**Challenge A**
Arrange the rows below, from the first row up to and including the line containing "[x=309, y=94]", as a JSON list of strings with one string per line and blank lines omitted.

--- Start of Text section ---

Skip to content

Batch Jobs and Headless Processing

Batch jobs enable automated, non-interactive processing of astronomical data at scale. This section covers headless execution, API access, job scheduling, and workflow automation on the CANFAR Science Platform.

🎯 What You'll Learn

  • The difference between headless and interactive containers
  • How to submit jobs via API and Python client
  • Resource planning, queue behavior, and monitoring
  • Best practices for automation, logging, and data management

What is Batch Processing?

Batch processing refers to the execution of computational tasks without user interaction, typically running in the background to process large datasets or perform repetitive analysis tasks. In the context of the CANFAR Science Platform, batch jobs run as headless containers - containerized environments that execute your code without graphical interfaces or interactive terminals.

Headless vs Interactive Containers

The key difference between headless and interactive containers lies not in the container images themselves, but in how they are executed. The same container image can be launched in either mode depending on your needs.

--- End of Text section ---
--- Start of Supplied material ---

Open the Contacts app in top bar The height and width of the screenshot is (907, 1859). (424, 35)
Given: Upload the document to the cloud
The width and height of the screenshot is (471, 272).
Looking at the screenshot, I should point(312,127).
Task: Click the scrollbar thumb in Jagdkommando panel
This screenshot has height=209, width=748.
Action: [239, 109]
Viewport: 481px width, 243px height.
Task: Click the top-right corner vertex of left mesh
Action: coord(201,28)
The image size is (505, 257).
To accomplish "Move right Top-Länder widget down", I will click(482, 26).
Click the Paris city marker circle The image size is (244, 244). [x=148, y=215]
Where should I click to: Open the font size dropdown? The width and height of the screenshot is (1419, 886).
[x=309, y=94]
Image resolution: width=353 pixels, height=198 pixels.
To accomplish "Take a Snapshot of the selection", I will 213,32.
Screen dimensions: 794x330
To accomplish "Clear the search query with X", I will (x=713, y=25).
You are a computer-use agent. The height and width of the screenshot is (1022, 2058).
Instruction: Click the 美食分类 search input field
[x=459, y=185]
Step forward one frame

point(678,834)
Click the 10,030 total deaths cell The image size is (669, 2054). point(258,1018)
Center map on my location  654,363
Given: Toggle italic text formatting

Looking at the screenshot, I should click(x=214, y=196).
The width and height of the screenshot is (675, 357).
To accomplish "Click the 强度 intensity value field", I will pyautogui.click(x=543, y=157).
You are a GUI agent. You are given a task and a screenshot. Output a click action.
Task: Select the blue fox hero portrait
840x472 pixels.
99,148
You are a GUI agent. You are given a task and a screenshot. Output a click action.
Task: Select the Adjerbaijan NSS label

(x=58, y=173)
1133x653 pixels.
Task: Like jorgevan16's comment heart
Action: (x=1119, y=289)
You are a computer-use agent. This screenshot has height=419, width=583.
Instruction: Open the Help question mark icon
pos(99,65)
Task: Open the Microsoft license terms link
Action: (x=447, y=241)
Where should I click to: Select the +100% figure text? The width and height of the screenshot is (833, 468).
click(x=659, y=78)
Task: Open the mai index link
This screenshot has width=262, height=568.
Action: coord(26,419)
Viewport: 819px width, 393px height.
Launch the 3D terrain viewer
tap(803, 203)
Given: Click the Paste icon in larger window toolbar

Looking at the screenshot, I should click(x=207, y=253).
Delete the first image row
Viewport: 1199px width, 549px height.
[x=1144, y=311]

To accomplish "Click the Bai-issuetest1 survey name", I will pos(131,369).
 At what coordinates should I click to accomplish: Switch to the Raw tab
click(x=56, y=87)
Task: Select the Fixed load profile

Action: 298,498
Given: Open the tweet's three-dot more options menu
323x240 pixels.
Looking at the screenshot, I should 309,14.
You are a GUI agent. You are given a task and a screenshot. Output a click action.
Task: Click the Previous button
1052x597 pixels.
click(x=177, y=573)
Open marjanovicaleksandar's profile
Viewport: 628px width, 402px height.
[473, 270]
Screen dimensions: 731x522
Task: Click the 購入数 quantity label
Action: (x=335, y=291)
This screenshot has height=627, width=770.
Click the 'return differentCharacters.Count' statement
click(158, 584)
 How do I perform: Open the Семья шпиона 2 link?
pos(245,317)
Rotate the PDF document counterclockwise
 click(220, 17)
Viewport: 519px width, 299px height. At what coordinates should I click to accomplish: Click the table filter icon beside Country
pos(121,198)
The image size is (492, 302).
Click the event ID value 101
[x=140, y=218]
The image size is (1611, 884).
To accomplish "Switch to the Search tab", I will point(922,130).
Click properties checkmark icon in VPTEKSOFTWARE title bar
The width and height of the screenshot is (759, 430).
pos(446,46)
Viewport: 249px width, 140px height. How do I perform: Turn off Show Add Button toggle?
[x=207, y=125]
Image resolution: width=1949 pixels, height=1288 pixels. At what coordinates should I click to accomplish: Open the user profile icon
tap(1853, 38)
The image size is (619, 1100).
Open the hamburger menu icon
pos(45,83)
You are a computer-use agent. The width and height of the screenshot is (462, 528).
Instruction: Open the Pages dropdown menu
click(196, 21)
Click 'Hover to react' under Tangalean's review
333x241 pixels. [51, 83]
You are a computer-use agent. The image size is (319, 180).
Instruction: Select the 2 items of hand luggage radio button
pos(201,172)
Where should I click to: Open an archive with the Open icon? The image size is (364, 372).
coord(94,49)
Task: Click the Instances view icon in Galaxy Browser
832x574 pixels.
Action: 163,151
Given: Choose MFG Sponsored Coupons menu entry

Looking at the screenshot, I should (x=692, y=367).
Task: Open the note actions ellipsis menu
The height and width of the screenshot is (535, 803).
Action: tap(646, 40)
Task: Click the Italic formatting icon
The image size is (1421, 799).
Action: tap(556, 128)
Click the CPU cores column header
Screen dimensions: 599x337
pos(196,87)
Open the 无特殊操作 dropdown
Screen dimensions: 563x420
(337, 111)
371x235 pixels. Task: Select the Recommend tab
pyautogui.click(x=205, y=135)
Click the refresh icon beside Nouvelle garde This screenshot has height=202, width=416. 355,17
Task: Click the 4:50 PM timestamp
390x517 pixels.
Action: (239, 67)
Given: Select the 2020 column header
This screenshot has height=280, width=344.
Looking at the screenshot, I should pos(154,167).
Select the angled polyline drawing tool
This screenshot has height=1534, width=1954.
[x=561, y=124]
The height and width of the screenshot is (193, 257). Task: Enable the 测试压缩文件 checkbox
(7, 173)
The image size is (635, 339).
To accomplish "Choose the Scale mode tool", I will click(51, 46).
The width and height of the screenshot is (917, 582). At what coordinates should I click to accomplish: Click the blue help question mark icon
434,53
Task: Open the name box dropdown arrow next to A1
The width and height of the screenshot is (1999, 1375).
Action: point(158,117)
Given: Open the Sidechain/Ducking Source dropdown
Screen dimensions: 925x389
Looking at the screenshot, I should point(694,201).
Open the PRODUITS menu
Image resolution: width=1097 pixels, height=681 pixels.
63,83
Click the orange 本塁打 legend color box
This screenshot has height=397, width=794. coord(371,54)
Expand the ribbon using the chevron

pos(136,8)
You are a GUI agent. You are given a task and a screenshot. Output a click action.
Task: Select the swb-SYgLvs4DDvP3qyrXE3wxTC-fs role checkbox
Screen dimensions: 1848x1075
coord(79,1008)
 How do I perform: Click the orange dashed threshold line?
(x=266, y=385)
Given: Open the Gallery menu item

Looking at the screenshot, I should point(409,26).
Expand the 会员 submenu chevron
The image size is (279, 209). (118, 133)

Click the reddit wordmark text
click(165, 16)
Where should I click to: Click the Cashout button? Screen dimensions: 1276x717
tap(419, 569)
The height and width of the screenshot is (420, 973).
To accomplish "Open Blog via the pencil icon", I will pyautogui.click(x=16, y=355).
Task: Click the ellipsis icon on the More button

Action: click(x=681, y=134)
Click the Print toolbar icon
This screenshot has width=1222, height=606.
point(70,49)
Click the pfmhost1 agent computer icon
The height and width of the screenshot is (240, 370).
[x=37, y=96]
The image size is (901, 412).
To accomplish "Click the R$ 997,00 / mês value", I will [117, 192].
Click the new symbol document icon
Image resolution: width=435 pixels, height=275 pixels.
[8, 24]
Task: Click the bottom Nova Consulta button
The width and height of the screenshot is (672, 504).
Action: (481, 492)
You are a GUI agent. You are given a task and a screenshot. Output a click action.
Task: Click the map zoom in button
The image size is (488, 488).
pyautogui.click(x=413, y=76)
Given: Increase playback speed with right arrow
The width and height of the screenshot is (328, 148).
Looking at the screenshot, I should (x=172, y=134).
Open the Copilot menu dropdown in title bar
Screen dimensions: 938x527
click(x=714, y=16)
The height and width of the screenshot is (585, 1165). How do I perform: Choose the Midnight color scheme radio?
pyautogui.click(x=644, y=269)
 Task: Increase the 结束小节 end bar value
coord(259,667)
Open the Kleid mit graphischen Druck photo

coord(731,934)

--- End of Supplied material ---

**Challenge B**
Pick up the text on batch jobs and headless processing from the point where it stops and continue it.

**Written answer A**
[
  "Open the Contacts app in top bar The height and width of the screenshot is (907, 1859). (424, 35)",
  "Given: Upload the document to the cloud",
  "The width and height of the screenshot is (471, 272).",
  "Looking at the screenshot, I should point(312,127).",
  "Task: Click the scrollbar thumb in Jagdkommando panel",
  "This screenshot has height=209, width=748.",
  "Action: [239, 109]",
  "Viewport: 481px width, 243px height.",
  "Task: Click the top-right corner vertex of left mesh",
  "Action: coord(201,28)",
  "The image size is (505, 257).",
  "To accomplish \"Move right Top-Länder widget down\", I will click(482, 26).",
  "Click the Paris city marker circle The image size is (244, 244). [x=148, y=215]",
  "Where should I click to: Open the font size dropdown? The width and height of the screenshot is (1419, 886).",
  "[x=309, y=94]"
]

**Written answer B**
Headless containers execute a user-specified command or script directly. When you submit a headless job, you specify exactly what command should run - whether it's a Python script, a shell command, or any executable available in the container. The container starts, runs your specified command, and terminates when the command completes. For example, submitting a headless job with the astroml container might execute python /arc/projects/myproject/analysis.py directly.

Interactive containers launch predefined interactive services that you can access through your web browser. The same astroml container, when launched interactively, would start Jupyter Lab, providing you with a notebook interface for development and exploration. These containers run indefinitely until you manually stop them, allowing for real-time interaction and iterative development.

This distinction makes headless containers ideal for production workflows and automated processing, while interactive containers excel for development, prototyping, and exploratory data analysis.

Overview

Batch processing is essential for:

  • Large dataset processing: Handle terabytes of astronomical data
  • Automated pipelines: Run standardized reduction workflows
  • Parameter studies: Execute multiple analysis runs with different parameters
  • Resource optimization: Run during off-peak hours for better performance
  • Reproducible science: Documented, automated workflows

When to Use Batch Jobs

  • Use interactive sessions to develop and test
  • Switch to headless jobs for production-scale runs
  • Schedule jobs during off-peak hours for faster starts

Batch Processing Methods

1. API-Based Execution

Execute containers programmatically using the CANFAR API:

# Submit a job via API
curl -X POST "https://ws-uv.canfar.net/skaha/v0/session" \
  -H "Authorization: Bearer $TOKEN" \
  -H "Content-Type: application/x-www-form-urlencoded" \
  -d "name=data-reduction-job" \
  -d "image=images.canfar.net/skaha/astroml:latest" \
  -d "cores=4" \
  -d "ram=16" \
  -d "cmd=python /arc/projects/myproject/scripts/reduce_data.py"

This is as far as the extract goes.